I'd like to install an IDS on my home network. I have a Netgear N300 wireless router that has the standard 4-port switch built into it, but port mirroring doesn't seem possible on it. I have Motorola SB6141 cable modem, and I've confirmed with my ISP that I only get one IP address (dynamic). How do I put an IDS box on my network so that it sees all network traffic? If I put a network tap between the modem and the router, doesn't that expose the IDS? Speaking of taps, I've seen the so-called "passive" portable taps like the "Throwing Star LAN Tap Pro" for about $15, and I've also seen taps from NetOptics, Black Box, and Garland, to name a few; that go from about $350 and up. Would the $15 tap do the trick? Maybe something like that wouldn't drop any packets since it is only a home network with rarely more than three devices connected at a time.
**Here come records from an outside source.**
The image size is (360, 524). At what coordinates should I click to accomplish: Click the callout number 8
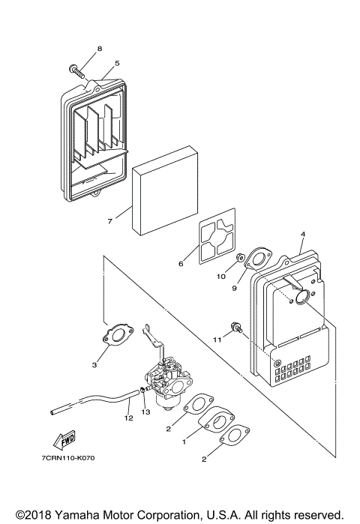(x=98, y=49)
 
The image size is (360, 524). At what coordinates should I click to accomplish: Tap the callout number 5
(x=117, y=64)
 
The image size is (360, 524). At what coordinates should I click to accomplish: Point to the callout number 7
(x=110, y=221)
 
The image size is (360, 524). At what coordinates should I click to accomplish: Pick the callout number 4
(x=303, y=235)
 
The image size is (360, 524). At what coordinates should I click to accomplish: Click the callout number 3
(x=95, y=364)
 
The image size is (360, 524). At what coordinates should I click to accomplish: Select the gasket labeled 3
(x=117, y=336)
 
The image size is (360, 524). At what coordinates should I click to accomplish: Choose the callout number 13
(x=146, y=412)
What is the best way to install something like this? I want to install this to learn packet analysis, etc.
Some info here: http://wiki.wireshark.org/CaptureSetup/Ethernet. Monitoring traffic between cable modem and router is a fine idea. However, you can start the learning process by running Wireshark (or whatever) on a "quiet" computer and analyzing the network traffic flowing through one of its interfaces (the traffic between it and your router). An easier and safer way to begin.
You already have this. Check your router's admin menu for logging. You can easily see who (what devices) is connected to your network and should be able to see how much bandwidth they are using. From within the menu, you should also be able to restrict access to only those systems you want access.